Start of Records for processing

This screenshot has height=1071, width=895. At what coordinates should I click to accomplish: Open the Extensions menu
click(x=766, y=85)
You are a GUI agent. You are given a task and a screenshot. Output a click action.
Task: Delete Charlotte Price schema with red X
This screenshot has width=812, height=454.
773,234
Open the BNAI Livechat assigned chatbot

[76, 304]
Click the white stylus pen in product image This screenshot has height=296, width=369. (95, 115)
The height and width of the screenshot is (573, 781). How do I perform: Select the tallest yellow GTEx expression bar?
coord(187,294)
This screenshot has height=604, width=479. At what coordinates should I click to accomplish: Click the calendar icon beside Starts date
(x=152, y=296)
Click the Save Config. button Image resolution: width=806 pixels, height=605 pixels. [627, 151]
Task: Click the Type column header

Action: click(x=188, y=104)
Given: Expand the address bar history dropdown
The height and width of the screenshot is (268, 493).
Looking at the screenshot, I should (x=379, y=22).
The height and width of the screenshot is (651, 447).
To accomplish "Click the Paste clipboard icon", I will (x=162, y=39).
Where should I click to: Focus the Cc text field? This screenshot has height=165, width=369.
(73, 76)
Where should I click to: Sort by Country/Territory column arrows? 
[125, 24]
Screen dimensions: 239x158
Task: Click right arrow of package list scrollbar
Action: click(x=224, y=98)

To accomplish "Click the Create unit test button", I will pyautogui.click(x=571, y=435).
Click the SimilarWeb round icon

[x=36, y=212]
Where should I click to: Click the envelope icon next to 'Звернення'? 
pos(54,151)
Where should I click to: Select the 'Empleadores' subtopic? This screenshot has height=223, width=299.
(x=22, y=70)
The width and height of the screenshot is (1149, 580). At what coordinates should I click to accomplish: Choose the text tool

End of Records for processing

#### [Exercise aim]
Only the lines from the one holding "The height and width of the screenshot is (651, 447)." through the end of the listing should appear in the response, each restated exactly.

#### [Task output]
The height and width of the screenshot is (651, 447).
To accomplish "Click the Paste clipboard icon", I will (x=162, y=39).
Where should I click to: Focus the Cc text field? This screenshot has height=165, width=369.
(73, 76)
Where should I click to: Sort by Country/Territory column arrows? 
[125, 24]
Screen dimensions: 239x158
Task: Click right arrow of package list scrollbar
Action: click(x=224, y=98)

To accomplish "Click the Create unit test button", I will pyautogui.click(x=571, y=435).
Click the SimilarWeb round icon

[x=36, y=212]
Where should I click to: Click the envelope icon next to 'Звернення'? 
pos(54,151)
Where should I click to: Select the 'Empleadores' subtopic? This screenshot has height=223, width=299.
(x=22, y=70)
The width and height of the screenshot is (1149, 580). At what coordinates should I click to accomplish: Choose the text tool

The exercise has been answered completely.